09 de julho de 2026
Política

Câmara derruba veto e exige plataforma para deficientes

Gilmar Dias
| Tempo de leitura: 2 min

A Câmara Municipal rejeitou ontem, por 18 votos a dois, veto do prefeito Nilson Costa (PPS) ao projeto de lei do vereador José Eduardo Ávila (PPB), que obriga as operadoras de ônibus circulares a instalarem em toda a frota, no prazo de cinco anos, plataforma elevatória para atender aos deficientes físicos. Atualmente, somente três carros oferecem o serviço.

O projeto já havia sido aprovado por unanimidade pelos vereadores em novembro do ano passado, mas foi vetado pelo prefeito no mês passado. Ele alegou que o Município não tem competência para legislar sobre a proteção e integração social das pessoas portadoras de deficiência

Apenas dois vereadores - Leandro Martins (PPS) e Edmundo Albuquerque (PPS) - votaram a favor do veto, seguindo a justificativa encaminhada por Nilson. A decisão da Câmara é final e passa a valer após a sua publicação no Diário Oficial do Município.

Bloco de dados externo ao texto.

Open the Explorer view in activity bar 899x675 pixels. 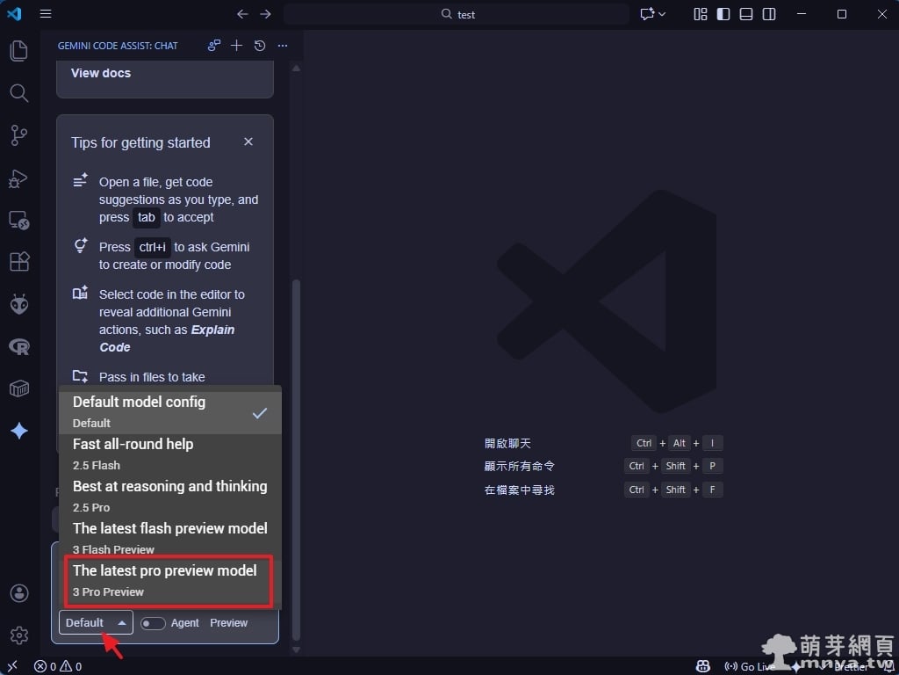pyautogui.click(x=18, y=51)
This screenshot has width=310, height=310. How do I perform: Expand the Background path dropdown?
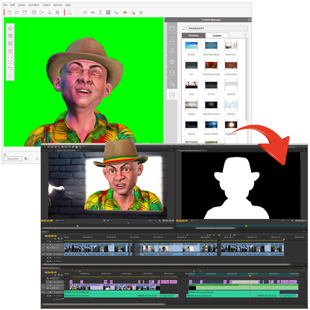click(x=203, y=28)
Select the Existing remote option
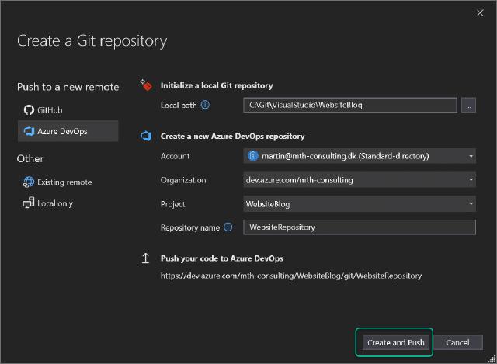Screen dimensions: 497x364 [64, 182]
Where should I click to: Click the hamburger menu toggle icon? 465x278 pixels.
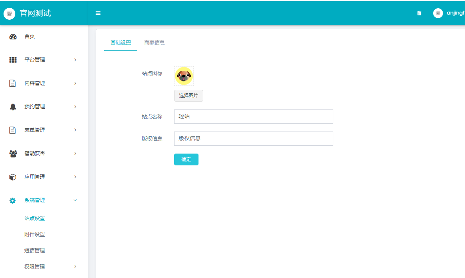98,13
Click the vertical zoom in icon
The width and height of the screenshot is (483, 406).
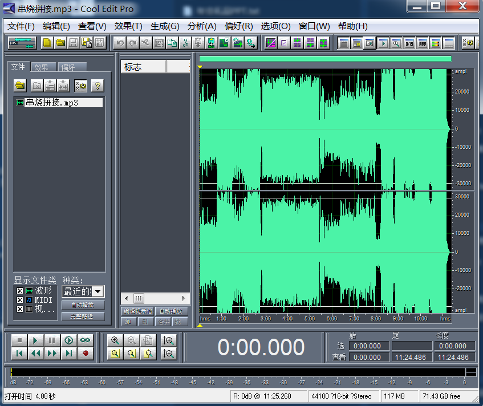click(x=168, y=340)
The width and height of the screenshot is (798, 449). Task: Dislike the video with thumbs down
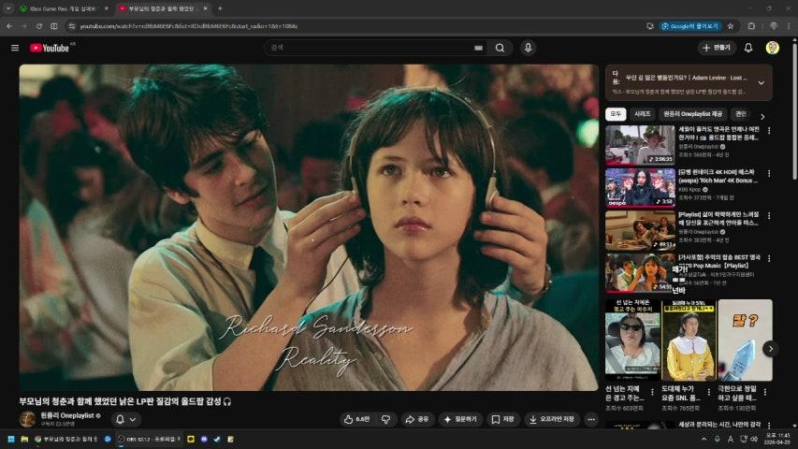tap(385, 419)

Segundo Ávila, a lei vai garantir de maneira formal o acordo assinado entre o Conselho Municipal dos Direitos da Pessoa Portadora de Deficiência (Comude) com a Prefeitura de Bauru. O acerto já previa que os carros seriam adaptados gradualmente, no prazo de cinco anos, para atender à demanda de usuários deficientes físicos.

O pepebista justifica a aprovação da lei alegando que muitos dos deficientes físicos não conseguem chegar até os pontos de ônibus estipulados para a parada dos únicos três veículos dotados com plataforma elevatória.

O coordenador do Comude, Francisco Takao Kajino, foi à Câmara, ontem, pedir aos vereadores que derrubassem o veto do prefeito. Ele diz que o equipamento unitário e a instalação vão custar cerca de R$ 20 mil para as empresas. O sistema de transporte coletivo municipal opera, hoje, com 243 ônibus, o que significa que as três companhias - Cidade Sem Limites, Baurutrans e Empresa Circular Cidade de Bauru (ECCB) - vão ter que desembolsar, no total, cerca de R$ 4,8 milhões para viabilizar a instalação das plataformas.

Kajino reconhece que o custo é elevado, mas informa que a lei oferece alternativas, como a utilização de utilitários adaptados, como vans.

Repasse

A direção das três operadoras do sistema de transporte coletivo municipal reagiram, ontem, de maneira unânime em relação à lei que vai obrigá-las a instalar plataforma elevatória para deficiente físico em toda a frota de ônibus.

Segundo Hélio Meneghin - responsável pela direção da Baurutrans e Cidade Sem Limites -, é impossível atender a lei sem repassar o custo do investimento para a tarifa, hoje de R$ 1,00. “Qualquer coisa que onere o transporte coletivo, quem paga é o usuário”, reforça. Sem mais informações detalhadas da lei, Meneghin diz que, neste momento, é inviável arriscar o valor que deveria ser reajustada a tarifa para custear a instalação dos equipamentos.

O advogado Fábio José de Souza, representante da ECCB, reforça o posicionamento de Meneghin. Ele afirma que todo investimento no sistema tem custos. “E esse custo deve ser repassado para a tarifa. É lógico que se a Emdurb determinar a instalação do equipamento, a ECCB vai cumprir.”